Economic expansions, like loans with dubious credit quality, can keep rolling over for a long time with continuous market manipulation from central banks and others. Throw in an improvement in consumer confidence, a fall in interest rates and a stock market recovery, and you have several of the reasons why DoubleLine CEO Jeffrey Gundlach has reduced his U.S. recession odds for 2020 from 65% to 35%.

That said, the world remains an increasingly strange place. At one point late this past summer, more than half the bonds outside the U.S. in the Barclay's global aggregate index were sporting negative yields. Trillions of these bonds, or about 33%, still are.

Around that time, Gundlach was visiting Europe, where he was asked if he would buy bonds selling negative interest rates or avoid bonds altogether. He said he would not advise anyone to buy bonds with negative yields.

One piece of good news in this story is that Federal Reserve Board chairman Jay Powell has said he would not fight the next recession with negative interest rates. Gundlach has been a critic of Powell on many issues—particularly his decision to raise rates four times in 2018 and then cut them three times in 2019—but he applauded the Fed chairman for taking negative rates off the table. Instead, the U.S. central bank is more likely to resort to asset purchases and other forms of market manipulation when the economy heads south.

But over the short term, the picture is improving, even though the yield “is de-inverting,” which Gundlach noted often happens before a recession. Consumer confidence is ticking up and the Leading Economic Indicators should look better as it goes up against easy comparisons in 2020’s first quarter.

▶ Prompt a:
In the article on recession odds, condense the paragraph that opens "One piece of good news" into a shorter version that keeps its main facts.

▶ Extracted material:
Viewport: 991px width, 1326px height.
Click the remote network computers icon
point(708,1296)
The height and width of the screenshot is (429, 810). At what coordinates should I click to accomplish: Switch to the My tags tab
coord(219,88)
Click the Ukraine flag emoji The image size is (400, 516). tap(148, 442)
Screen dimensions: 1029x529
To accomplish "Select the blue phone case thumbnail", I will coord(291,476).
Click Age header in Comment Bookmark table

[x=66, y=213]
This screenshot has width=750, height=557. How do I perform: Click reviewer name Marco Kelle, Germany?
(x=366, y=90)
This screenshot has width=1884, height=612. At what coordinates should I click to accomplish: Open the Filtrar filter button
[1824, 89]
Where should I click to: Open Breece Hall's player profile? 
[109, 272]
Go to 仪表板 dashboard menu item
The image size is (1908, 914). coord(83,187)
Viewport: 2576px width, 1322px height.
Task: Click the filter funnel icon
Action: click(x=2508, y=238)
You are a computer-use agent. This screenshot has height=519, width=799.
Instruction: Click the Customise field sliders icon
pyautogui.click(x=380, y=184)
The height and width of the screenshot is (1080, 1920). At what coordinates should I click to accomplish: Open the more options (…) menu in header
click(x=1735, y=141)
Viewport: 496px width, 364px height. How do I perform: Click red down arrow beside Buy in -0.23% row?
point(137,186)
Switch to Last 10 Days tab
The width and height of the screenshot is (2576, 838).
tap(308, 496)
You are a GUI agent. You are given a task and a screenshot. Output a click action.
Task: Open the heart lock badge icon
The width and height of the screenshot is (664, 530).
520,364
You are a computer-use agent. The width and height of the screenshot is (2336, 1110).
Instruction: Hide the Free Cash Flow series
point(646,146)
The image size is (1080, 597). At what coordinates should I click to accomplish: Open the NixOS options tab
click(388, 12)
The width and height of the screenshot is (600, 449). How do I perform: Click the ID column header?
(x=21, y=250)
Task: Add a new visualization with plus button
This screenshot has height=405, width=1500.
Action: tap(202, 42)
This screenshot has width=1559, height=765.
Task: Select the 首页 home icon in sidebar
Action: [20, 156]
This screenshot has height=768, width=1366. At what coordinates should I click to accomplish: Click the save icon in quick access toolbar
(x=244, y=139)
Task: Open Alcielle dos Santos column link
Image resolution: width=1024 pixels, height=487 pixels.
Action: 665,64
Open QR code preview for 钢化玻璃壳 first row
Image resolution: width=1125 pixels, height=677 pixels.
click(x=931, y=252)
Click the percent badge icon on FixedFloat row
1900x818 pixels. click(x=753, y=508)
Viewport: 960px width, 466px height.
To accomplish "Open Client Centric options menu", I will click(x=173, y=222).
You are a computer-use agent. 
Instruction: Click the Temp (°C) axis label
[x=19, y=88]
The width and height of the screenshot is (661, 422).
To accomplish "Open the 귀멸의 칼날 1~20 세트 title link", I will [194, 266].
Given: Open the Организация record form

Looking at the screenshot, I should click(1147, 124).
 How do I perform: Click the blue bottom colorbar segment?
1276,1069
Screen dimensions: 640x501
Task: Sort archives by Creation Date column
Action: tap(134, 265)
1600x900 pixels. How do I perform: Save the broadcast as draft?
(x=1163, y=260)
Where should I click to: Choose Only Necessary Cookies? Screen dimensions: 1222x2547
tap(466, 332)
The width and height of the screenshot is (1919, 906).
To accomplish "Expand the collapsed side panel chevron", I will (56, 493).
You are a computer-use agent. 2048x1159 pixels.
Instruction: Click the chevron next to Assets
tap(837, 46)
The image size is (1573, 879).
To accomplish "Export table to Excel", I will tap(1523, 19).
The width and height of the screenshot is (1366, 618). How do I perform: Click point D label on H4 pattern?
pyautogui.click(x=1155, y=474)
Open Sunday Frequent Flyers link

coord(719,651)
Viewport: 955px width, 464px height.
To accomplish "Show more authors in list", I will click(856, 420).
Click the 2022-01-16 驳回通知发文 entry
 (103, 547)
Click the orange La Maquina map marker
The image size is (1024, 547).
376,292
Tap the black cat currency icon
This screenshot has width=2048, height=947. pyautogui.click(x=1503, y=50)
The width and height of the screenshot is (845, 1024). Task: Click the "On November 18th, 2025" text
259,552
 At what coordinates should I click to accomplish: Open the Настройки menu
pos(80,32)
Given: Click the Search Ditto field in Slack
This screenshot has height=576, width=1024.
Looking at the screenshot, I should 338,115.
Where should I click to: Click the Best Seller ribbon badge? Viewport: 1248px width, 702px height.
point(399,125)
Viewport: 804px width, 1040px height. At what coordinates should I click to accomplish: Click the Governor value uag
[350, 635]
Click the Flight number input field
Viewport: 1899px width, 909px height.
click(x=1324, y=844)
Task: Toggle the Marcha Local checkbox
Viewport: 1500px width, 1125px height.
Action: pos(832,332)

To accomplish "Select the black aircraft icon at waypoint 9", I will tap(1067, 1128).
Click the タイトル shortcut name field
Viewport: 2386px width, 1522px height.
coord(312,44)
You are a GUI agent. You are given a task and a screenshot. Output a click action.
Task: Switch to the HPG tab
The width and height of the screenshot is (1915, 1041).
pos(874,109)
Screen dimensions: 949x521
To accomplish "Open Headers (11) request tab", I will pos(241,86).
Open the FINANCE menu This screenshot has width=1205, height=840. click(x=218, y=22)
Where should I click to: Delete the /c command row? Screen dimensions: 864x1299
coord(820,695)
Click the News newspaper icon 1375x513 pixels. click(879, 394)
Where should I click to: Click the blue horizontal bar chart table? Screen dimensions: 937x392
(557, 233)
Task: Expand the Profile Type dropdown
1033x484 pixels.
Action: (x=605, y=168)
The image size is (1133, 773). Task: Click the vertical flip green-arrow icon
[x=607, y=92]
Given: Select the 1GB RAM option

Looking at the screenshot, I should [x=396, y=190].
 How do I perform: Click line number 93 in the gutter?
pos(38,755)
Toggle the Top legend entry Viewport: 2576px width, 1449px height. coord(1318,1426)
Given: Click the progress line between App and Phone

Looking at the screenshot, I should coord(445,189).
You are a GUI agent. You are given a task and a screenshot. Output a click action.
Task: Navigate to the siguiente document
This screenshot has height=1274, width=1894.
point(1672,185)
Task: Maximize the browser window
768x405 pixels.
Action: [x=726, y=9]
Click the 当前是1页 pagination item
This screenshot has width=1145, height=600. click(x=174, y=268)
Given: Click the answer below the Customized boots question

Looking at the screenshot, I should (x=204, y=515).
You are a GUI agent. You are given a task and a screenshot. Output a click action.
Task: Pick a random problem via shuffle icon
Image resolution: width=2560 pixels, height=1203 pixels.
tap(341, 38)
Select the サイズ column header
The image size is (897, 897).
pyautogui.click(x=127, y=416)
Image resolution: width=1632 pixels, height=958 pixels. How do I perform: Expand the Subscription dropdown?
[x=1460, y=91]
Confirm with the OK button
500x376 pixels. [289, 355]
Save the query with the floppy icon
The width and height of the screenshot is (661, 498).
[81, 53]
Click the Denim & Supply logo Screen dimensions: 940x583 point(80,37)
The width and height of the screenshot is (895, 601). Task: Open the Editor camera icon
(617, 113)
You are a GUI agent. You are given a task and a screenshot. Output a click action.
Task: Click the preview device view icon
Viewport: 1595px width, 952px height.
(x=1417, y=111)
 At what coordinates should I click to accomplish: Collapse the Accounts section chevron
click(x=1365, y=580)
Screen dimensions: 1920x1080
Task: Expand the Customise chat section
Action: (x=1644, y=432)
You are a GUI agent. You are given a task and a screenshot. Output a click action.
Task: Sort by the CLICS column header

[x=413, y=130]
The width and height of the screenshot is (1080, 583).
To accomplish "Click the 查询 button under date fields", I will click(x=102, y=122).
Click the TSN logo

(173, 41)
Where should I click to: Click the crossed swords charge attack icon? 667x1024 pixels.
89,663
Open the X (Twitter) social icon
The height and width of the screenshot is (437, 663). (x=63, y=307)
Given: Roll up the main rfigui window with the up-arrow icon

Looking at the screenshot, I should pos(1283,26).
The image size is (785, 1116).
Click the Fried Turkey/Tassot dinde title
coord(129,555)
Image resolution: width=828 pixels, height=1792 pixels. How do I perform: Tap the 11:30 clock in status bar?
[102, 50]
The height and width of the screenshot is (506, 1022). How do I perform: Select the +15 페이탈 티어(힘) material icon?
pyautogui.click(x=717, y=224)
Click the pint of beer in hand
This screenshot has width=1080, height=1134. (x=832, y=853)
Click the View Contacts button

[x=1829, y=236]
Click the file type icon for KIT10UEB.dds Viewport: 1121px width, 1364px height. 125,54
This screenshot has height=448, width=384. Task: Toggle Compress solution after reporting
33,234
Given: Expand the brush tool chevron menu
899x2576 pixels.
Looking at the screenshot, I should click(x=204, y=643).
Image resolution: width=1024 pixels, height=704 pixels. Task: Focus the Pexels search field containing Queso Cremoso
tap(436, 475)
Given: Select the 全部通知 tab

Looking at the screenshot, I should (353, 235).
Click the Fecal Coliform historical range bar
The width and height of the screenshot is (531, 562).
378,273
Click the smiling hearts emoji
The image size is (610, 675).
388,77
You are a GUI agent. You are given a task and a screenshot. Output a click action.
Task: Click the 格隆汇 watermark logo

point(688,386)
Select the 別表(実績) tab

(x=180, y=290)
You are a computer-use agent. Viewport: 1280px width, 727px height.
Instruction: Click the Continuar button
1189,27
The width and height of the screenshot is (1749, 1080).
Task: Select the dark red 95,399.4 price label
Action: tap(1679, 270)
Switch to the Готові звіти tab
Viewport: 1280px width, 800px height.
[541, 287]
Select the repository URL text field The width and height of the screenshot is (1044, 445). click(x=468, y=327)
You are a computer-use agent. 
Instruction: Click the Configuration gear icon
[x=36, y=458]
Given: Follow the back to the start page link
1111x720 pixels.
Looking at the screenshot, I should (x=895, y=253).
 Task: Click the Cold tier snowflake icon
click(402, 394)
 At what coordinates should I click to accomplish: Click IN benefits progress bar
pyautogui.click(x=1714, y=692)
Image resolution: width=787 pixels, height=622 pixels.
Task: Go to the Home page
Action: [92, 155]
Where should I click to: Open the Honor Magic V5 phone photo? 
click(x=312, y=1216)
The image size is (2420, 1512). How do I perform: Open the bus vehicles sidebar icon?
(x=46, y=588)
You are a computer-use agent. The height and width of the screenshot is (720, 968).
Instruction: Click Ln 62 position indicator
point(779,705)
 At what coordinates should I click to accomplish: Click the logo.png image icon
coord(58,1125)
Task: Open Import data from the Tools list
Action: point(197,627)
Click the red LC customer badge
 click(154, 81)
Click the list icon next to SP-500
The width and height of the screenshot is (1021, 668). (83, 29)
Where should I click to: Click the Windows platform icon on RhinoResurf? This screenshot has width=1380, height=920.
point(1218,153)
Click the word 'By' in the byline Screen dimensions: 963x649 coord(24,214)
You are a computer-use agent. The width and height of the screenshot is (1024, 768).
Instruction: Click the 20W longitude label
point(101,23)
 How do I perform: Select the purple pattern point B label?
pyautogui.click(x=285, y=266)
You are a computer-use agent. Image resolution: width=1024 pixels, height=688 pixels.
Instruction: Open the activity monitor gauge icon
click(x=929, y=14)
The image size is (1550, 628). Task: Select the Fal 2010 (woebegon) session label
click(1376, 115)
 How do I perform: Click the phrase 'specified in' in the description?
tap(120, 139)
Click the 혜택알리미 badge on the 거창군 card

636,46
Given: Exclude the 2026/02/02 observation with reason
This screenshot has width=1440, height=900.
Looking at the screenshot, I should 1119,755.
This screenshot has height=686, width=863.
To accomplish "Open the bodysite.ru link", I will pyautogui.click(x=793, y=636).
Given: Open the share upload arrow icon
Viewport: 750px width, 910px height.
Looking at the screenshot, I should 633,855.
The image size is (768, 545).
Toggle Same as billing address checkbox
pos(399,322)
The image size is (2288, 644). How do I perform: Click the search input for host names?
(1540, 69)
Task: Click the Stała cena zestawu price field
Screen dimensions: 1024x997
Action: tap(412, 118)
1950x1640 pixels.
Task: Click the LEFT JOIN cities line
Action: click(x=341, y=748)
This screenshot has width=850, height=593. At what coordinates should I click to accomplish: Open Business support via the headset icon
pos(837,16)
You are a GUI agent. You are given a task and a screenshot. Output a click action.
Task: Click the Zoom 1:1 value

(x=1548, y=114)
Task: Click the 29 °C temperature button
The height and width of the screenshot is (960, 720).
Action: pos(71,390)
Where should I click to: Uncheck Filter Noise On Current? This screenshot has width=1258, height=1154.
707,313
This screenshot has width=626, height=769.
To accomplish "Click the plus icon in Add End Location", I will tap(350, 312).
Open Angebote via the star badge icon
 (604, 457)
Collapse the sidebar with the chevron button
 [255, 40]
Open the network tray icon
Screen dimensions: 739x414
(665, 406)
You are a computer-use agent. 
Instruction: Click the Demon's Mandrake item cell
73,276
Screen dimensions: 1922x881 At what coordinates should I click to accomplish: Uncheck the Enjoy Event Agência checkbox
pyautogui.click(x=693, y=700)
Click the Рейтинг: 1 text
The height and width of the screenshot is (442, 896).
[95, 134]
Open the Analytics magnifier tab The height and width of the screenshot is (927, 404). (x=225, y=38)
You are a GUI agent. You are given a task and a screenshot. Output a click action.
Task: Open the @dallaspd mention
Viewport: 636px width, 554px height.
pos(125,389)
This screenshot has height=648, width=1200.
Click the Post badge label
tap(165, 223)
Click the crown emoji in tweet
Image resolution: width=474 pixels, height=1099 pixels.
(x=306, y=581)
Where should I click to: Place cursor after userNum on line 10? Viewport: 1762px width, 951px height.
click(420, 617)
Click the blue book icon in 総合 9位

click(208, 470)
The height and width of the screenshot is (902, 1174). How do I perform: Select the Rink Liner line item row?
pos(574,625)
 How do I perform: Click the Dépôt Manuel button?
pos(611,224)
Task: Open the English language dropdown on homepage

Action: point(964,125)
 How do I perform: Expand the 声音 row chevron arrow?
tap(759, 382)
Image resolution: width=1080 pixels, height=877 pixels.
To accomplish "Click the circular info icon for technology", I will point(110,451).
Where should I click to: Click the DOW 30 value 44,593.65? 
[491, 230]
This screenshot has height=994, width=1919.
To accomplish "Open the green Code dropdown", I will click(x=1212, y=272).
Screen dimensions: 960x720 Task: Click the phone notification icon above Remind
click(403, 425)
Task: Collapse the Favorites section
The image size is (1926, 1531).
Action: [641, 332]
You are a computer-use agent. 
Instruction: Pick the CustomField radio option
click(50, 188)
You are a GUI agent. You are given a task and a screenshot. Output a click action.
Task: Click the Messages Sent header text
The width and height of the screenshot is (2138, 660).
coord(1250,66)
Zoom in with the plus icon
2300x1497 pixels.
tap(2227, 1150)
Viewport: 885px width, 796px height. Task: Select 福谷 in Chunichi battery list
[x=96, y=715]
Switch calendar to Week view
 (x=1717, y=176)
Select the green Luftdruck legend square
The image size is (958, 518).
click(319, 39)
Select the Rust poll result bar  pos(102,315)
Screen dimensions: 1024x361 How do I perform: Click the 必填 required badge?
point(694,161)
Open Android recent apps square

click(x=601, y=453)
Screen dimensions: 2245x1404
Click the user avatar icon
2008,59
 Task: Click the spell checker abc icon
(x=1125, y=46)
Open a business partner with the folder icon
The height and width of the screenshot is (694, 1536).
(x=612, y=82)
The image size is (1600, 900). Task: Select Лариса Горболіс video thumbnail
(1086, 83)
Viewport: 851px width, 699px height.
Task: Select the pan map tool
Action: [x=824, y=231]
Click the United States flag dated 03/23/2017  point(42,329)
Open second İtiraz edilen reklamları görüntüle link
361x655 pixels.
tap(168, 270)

▶ Prompt b:
Please edit the listing, from the line containing "Viewport: 496px width, 364px" through the line containing "(x=244, y=139)": swap "Free Cash Flow" for "Operating Cash Flow", change nothing else, and return only those lines.

▶ Task answer a:
Federal Reserve Board chairman Jay Powell has said he would not fight the next recession with negative interest rates. Gundlach has criticized Powell on many issues, especially raising rates four times in 2018 and cutting them three times in 2019, but he praised this decision. The Fed is more likely to use asset purchases and other forms of market manipulation when the economy heads south.

▶ Task answer b:
Viewport: 496px width, 364px height. How do I perform: Click red down arrow beside Buy in -0.23% row?
point(137,186)
Switch to Last 10 Days tab
The width and height of the screenshot is (2576, 838).
tap(308, 496)
You are a GUI agent. You are given a task and a screenshot. Output a click action.
Task: Open the heart lock badge icon
The width and height of the screenshot is (664, 530).
520,364
You are a computer-use agent. The width and height of the screenshot is (2336, 1110).
Instruction: Hide the Operating Cash Flow series
point(646,146)
The image size is (1080, 597). At what coordinates should I click to accomplish: Open the NixOS options tab
click(388, 12)
The width and height of the screenshot is (600, 449). How do I perform: Click the ID column header?
(x=21, y=250)
Task: Add a new visualization with plus button
This screenshot has height=405, width=1500.
Action: tap(202, 42)
This screenshot has width=1559, height=765.
Task: Select the 首页 home icon in sidebar
Action: [20, 156]
This screenshot has height=768, width=1366. At what coordinates should I click to accomplish: Click the save icon in quick access toolbar
(x=244, y=139)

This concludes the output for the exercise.